Finanças

Ministro da Fazenda alerta para efeitos da guerra no Oriente Médio sobre fertilizantes e alimentos

Durigan aponta riscos indiretos ao agronegócio brasileiro e pressão sobre a inflação mundial

Agência O Globo - 16/04/2026
Ministro da Fazenda alerta para efeitos da guerra no Oriente Médio sobre fertilizantes e alimentos
Dario Durigan - Foto: Reprodução

Dario Durigan, ministro da Fazenda, alertou que a guerra no Oriente Médio pode trazer efeitos indiretos à produção de alimentos, especialmente ao afetar cadeias de insumos como fertilizantes.

“Os riscos para as perspectivas econômicas intensificaram-se na direção negativa. Caso a guerra no Oriente Médio se prolongue ou se expanda pela região, as disrupções nos mercados de energia tenderão a persistir, com efeitos secundários sobre outras cadeias de suprimentos relevantes, como fertilizantes e alimentos, além de impactos adversos sobre a inflação e as condições financeiras”, declarou o ministro em documento enviado ao Comitê Monetário e Financeiro Internacional.

Durigan também destacou que uma possível crise de refugiados poderia ampliar os efeitos desestabilizadores em várias regiões.

“A possibilidade de escalada adicional do conflito agrava as cicatrizes ainda presentes de choques anteriores. Em muitos países, o espaço fiscal é limitado e os colchões de proteção são reduzidos. O sistema global de comércio permanece fragilizado, e a fragmentação geoeconômica tende a se intensificar. As mudanças climáticas e a degradação ambiental continuam a representar ameaças existenciais à humanidade e devem ser enfrentadas com urgência pela comunidade internacional”, afirmou.

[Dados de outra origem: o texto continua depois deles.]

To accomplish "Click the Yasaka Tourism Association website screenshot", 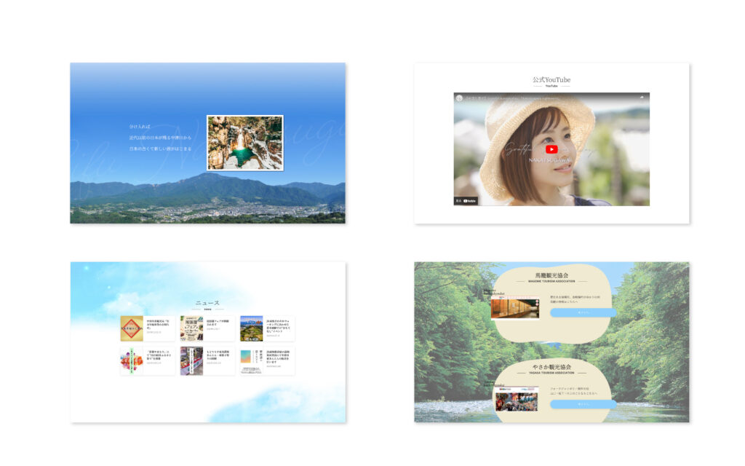I will tap(516, 398).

Ao abordar o cenário brasileiro, o ministro ressaltou que o país tem posição sólida para lidar com o aumento dos preços de energia, mas ponderou que parte desse efeito positivo pode ser neutralizado por dificuldades no acesso a fertilizantes, essenciais ao agronegócio nacional.

O documento também aponta que esse contexto pode ser agravado por fatores como redução da demanda global, elevação dos preços de importação e condições financeiras mais restritivas.

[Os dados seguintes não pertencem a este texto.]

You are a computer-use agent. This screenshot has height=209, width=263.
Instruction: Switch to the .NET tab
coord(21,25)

Segundo Durigan, o conflito já desorganizou os mercados globais de energia e pode impactar também o setor de alimentos, elevando o risco de aumento de preços, perda de renda das famílias e mais desafios para conter a inflação em escala mundial.

“Em todo o mundo, o aumento dos preços de energia e alimentos tende a corroer a renda real, reduzir o consumo e dificultar os processos de desinflação em curso. A combinação de crescimento mais fraco e pressões inflacionárias ascendentes suscita preocupações quanto a dinâmicas de estagflação mundo afora e evidencia a crescente complexidade da política econômica”, concluiu o ministro.